America’s Gerontocracy Has Consequences
The juxtaposition of two stories today reinforces my longstanding concern that our political leadership is just too damn old for our good.
YahooNews/NYT (“‘We May Not Have a Full Two Years’: Democrats’ Plans Hinge on Good Health“):
“You look back in history, nearly 1 in 10 members of Congress have [died in office],” said Jane L. Campbell, president of the U.S. Capitol Historical Society.
That history has some Democrats worried that deaths or illnesses could derail President Joe Biden’s efforts to pass ambitious bills through Congress, which his party controls by the narrowest margins in decades.
“Our ability to make good on Biden’s agenda is pretty much dangling by a thread,” said Brian Fallon, a former aide to Sen. Chuck Schumer, D-N.Y., the majority leader. “I don’t think it’s uncouth to talk about it. I think it’s a reality that has to inform the urgency with which we approach those issues.”
More than 1,160 sitting members and members-elect have died from accidents, disease and violence since the first Congress met in 1789, according to a New York Times analysis of House and Senate records. They include multiple House speakers, famed senators and two former presidents: John Quincy Adams and Andrew Johnson, who both returned to Congress after leaving the White House.
The pandemic and the Jan. 6 Capitol uprising fueled fears that this Congress was particularly vulnerable to such deaths. But with most members vaccinated and security tightened, old age may be a bigger threat. The average age of a sitting senator is 64, and for a representative it is 58, making this Congress one of the oldest.
The average isn’t really the problem, although it’s high. Neither 64 nor 58 are all that old; hell, I’m closing in on the latter myself. Of the 100 US Senators, five are over 80, 21 are between 70 and 80, and half are 65 years old or older. And this matters:
In the most extreme case, deaths could end Democrats’ ability to pass legislation without Republican support — or even flip control of either chamber. That is more likely in the evenly divided Senate, where a single Democratic vacancy could hand Republicans committee gavels and the power to schedule votes until a Democratic successor was appointed or elected.
A serious illness could also upset the party’s delicate legislative arithmetic.
“Schumer needs all 50 votes,” said Fallon, now the executive director of Demand Justice, a progressive advocacy group focused on the federal judiciary. “If somebody is laid up or is hospitalized for a long period of time and their vote’s not there, then having the majority is somewhat meaningless.”
And, of course, that doesn’t even account for President Joe Biden himself, who at 78 is easily the oldest man to be sworn in for a first term. Granted that he would be replaced by a hand-picked successor, Vice President Kamala Harris, it’s bizarre, indeed, that the will of the voters expressed in an election barely half a year ago could be placed in jeopardy by a poorly-timed death or incapacitating illness.
On the flip side of things, though, are stories like this one:
POLITICO (“Chuck Grassley is the 80-something everyone’s waiting on“):
Chuck Grassley still gets up at 4 a.m. every day and often goes for a 2-mile run. The 87-year-old does push-ups, too.

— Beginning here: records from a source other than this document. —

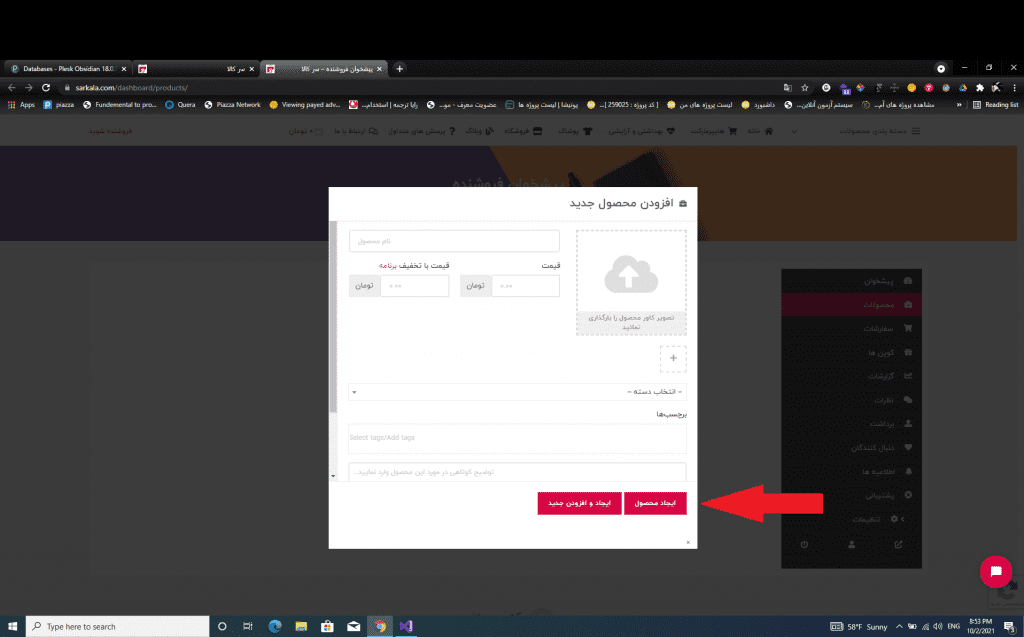Expand the bookmarks bar overflow chevron

coord(961,104)
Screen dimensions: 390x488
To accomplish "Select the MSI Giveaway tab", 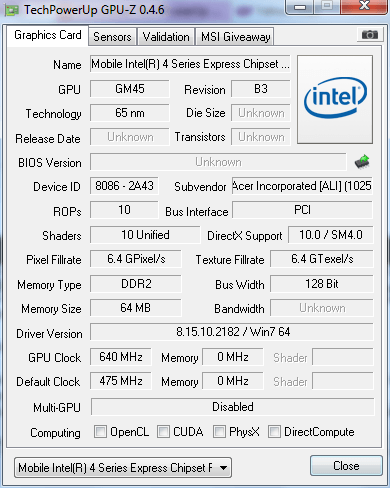I will (235, 37).
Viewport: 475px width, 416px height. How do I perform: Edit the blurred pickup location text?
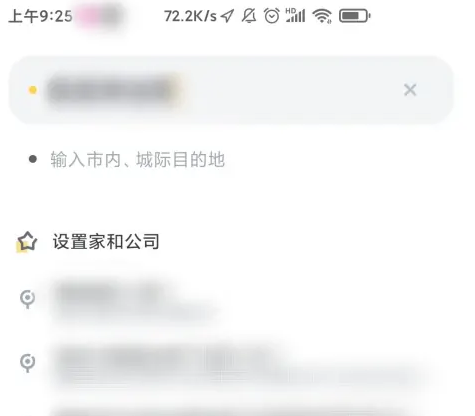click(113, 90)
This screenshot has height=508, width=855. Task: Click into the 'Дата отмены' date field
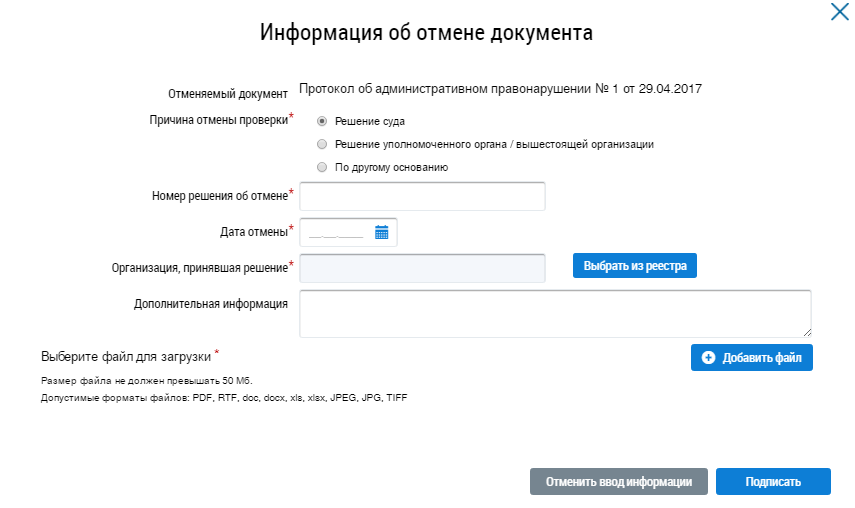coord(336,232)
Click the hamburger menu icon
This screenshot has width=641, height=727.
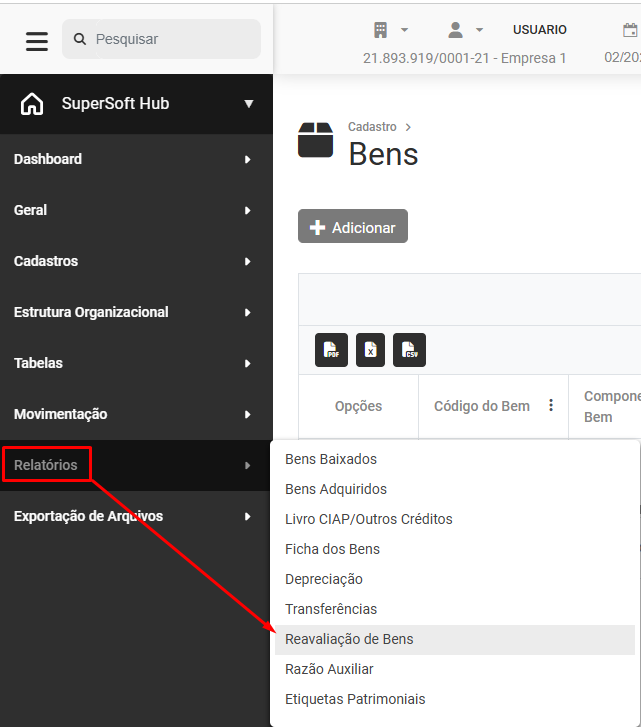click(37, 40)
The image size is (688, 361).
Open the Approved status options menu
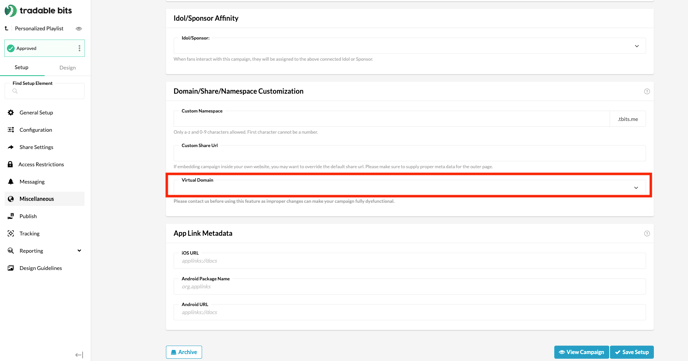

“You want me to do 35 for you?” he responded when asked about his regimen as he waited for a burger at Bambino’s, a haunt in this town of about 800 people.
The challenge sounds like something out of the classic “Seinfeld” episode in which the elderly Mandelbaum family taunts Jerry to prove his physical prowess. But Grassley’s longevity is no joke. It could be the ticket to an eighth term in the Senate — and change the midterm landscape.
If Grassley does seek reelection, Republicans and many Democrats concede the seat is essentially safe. If he doesn’t, the GOP’s road to the majority gets that much harder.
The most senior GOP senator says he’ll deliberate until the fall. He’s a conservative who can work with Democrats on a handful of issues, like criminal justice reform and drug prices, while executing brutal partisan power plays to fill the federal bench with conservatives. He’s held public office since 1959 and served in the Senate since 1981, including two years in the presidential line of succession.
Any Republican could retire and be proud of that kind of career. But Grassley might not be ready to call it quits.
“Listen, there’s nothing I see that’s going to keep me from serving another six years if I decide to do it,” he says during a swing through northeast Iowa as part of his annual 99 County Tour. “I just work from day to day. God will take care of tomorrow.”
And after five GOP retirements this cycle, Grassley is under pressure to save his party from defending yet another open seat as it labors to retake the majority.
“He’s getting a lot of encouragement,” said Senate Minority Whip John Thune. “He is the best path we have to keep the seat in Republican hands and take it off the map.”
It’s just nuts to me that Grassley and Dianne Feinstein, both aged 87, are not only still making public policy for this country but strongly considering running for additional six-year terms.
One understands the party’s desire to keep control of a seat and powerful incumbents help do that. But yeesh.